REQUIREMENT → Below are records; how many of their lines contain "computer"? Answer with only the number.

RECORDS FOR THIS EXERCISE →
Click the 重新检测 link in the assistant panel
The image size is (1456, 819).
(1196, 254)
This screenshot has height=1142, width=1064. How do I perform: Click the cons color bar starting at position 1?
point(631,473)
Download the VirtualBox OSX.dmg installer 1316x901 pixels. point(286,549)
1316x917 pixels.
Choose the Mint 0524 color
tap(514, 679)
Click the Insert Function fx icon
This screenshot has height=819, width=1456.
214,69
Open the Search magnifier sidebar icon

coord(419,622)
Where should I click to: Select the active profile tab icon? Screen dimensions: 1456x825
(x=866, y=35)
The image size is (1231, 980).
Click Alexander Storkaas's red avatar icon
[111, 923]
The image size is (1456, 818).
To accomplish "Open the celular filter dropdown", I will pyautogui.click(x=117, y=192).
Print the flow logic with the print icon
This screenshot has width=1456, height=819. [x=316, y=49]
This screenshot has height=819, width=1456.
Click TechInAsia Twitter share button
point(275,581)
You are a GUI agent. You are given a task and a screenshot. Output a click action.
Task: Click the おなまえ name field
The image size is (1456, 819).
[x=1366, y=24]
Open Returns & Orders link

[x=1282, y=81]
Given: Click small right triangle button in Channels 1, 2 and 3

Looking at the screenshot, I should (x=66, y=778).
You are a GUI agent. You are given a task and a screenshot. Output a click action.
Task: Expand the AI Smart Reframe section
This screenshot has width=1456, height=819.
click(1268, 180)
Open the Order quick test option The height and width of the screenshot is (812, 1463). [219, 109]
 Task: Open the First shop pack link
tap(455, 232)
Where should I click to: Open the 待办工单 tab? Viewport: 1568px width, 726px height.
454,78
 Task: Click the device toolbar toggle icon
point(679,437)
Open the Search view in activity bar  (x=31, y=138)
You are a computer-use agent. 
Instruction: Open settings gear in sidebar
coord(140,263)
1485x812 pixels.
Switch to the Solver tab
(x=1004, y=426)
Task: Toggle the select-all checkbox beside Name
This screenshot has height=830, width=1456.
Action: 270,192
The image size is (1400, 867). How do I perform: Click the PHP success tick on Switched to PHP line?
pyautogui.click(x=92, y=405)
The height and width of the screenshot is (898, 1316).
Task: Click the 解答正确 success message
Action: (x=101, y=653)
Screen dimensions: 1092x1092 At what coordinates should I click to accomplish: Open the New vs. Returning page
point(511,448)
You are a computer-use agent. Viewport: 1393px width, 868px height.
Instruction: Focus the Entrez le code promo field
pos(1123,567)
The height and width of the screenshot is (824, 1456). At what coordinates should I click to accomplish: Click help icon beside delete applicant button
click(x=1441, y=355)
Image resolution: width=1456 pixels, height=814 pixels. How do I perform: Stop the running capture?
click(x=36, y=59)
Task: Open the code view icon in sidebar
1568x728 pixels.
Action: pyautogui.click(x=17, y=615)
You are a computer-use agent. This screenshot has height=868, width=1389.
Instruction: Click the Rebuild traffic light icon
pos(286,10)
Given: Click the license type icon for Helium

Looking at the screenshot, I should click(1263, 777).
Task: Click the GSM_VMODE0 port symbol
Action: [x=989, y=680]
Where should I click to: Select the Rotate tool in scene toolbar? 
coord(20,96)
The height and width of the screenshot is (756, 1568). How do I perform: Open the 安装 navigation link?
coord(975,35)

OUTPUT OF THE EXERCISE → 3